Poole filed his second case on March 27, 2023, in the District of South Carolina. See Complaint, Poole v. Gordon, No. 23-CV-01214 (D.S.C. Mar. 27, 2023), ECF No. 1. In that case, a federal magistrate judge concluded that Poole had not stated a claim under Bivens v. Six Unknown Named Agents of Federal Bureau of Narcotics, 403 U.S. 388 (1971), because “[Poole's] claims-denial of access to the courts under the First Amendment and violations of his right to a speedy trial under the Sixth Amendment-are new Bivens contexts” and because Poole had failed to identify “special factors” that would justify “extending Bivens to [Poole's] First and Sixth Amendment claims.” Report of Magistrate Judge, Poole v. Gordon, No. 23-CV-01214 (D.S.C. June 15, 2023), ECF No. 22 at 5. The U.S. district judge promptly adopted the magistrate judge's report and dismissed Poole's complaint. See Order Adopting Report, Poole v. Gordon, No. 23-CV-01214 (D.S.C. Oct. 6, 2023), ECF No. 26. Although Poole's second case was not explicitly dismissed for “failure to state a claim,” it still counts as his second “strike” because the court found that Poole had failed to advance a legally sufficient Bivens claim. See Jones v. Bock, 549 U.S. 199, 215 (2007) (“A complaint is subject to dismissal for failure to state a claim if the allegations, taken as true, show the plaintiff is not entitled to relief.”). As the Eleventh Circuit has explained:

No magic words are needed [to qualify as a strike under § 1915]. But the dismissing court must give some express statement to the effect that it dismissed the case because it was malicious or because it failed to state a claim. The signal could include, for example, some statement that the dismissal was based on rule 12(b)(6), that the allegations did not plausibly state a claim, that the complaint failed to give a short and plain statement showing that the plaintiff is entitled to relief as required by rule 8, or that the complaint fell short under Bell Atlantic Corp. v. Twombly, 550 U.S. 544, 127 S.Ct. 1955, 167 L.Ed.2d 929 (2007) and Ashcroft v. Iqbal, 556 U.S. 662, 129 S.Ct. 1937, 173 L.Ed.2d 868 (2009). There must be some signal that the action was dismissed for maliciousness or failure to state a claim.

**Provided information:**
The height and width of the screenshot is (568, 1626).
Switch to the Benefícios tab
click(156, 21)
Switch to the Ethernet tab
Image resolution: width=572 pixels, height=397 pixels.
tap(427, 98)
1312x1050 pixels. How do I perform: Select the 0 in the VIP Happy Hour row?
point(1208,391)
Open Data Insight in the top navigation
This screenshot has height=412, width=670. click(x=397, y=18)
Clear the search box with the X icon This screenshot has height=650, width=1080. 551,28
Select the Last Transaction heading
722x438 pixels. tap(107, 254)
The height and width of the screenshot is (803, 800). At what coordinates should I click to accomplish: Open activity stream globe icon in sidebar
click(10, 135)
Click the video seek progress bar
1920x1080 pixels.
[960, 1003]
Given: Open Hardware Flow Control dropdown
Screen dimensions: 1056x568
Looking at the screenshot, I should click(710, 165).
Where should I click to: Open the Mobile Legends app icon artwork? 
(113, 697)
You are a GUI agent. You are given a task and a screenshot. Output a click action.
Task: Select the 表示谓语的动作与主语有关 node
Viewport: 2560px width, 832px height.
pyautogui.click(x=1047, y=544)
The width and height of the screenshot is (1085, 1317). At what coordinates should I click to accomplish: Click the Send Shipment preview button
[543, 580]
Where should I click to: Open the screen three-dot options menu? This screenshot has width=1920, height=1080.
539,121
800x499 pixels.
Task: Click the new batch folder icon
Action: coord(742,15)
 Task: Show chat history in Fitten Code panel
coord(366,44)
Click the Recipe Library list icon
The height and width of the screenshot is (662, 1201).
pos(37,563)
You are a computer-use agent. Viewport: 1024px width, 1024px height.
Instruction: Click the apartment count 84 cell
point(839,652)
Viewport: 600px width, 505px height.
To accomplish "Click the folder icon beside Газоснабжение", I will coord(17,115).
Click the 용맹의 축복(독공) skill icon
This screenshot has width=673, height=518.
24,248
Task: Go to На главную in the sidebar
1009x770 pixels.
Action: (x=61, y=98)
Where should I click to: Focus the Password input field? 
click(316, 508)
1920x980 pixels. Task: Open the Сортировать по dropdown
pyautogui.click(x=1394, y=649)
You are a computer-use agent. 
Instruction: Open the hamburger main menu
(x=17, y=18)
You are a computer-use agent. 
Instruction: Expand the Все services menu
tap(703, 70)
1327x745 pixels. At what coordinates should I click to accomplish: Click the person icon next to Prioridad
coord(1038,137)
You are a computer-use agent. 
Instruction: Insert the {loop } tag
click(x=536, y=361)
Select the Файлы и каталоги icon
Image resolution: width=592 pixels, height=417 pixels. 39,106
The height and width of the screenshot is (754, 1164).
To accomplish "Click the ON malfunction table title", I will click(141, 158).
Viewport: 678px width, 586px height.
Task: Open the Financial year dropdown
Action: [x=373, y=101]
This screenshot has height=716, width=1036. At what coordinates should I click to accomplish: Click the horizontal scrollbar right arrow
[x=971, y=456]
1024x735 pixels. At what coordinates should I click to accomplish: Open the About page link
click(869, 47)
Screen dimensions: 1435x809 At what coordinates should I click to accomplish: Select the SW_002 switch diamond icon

**Short task A:**
Using the excerpt about Poole's lawsuits, answer these:
(i) On what date, and in which federal district, did Poole file his second case?
(ii) Which two claims did the magistrate judge describe as new Bivens contexts?
(iii) In the quoted Eleventh Circuit passage, what must the dismissing court give for a dismissal to count as a strike?
**Short task B:** Write the next part of the excerpt about Poole's lawsuits, picking up after its final sentence.

**Written answer A:**
(i) March 27, 2023, in the District of South Carolina.
(ii) Denial of access to the courts under the First Amendment and violations of his right to a speedy trial under the Sixth Amendment.
(iii) Some express statement to the effect that it dismissed the case because it was malicious or because it failed to state a claim.

**Written answer B:**
Wells, 58 F.4th at 1359 (emphasis added).

The court added that “[t]hese aren't meant to be the only examples. There are surely others. Nor will statements like the ones we've given always signal (in context) that the dismissal qualifies as a strike. We give examples only to explain the kinds of signals or express statements in a prior order that would tend to qualify under the three-strikes rule.” Wells, 58 F.4th at 1359 n.3 (emphasis added).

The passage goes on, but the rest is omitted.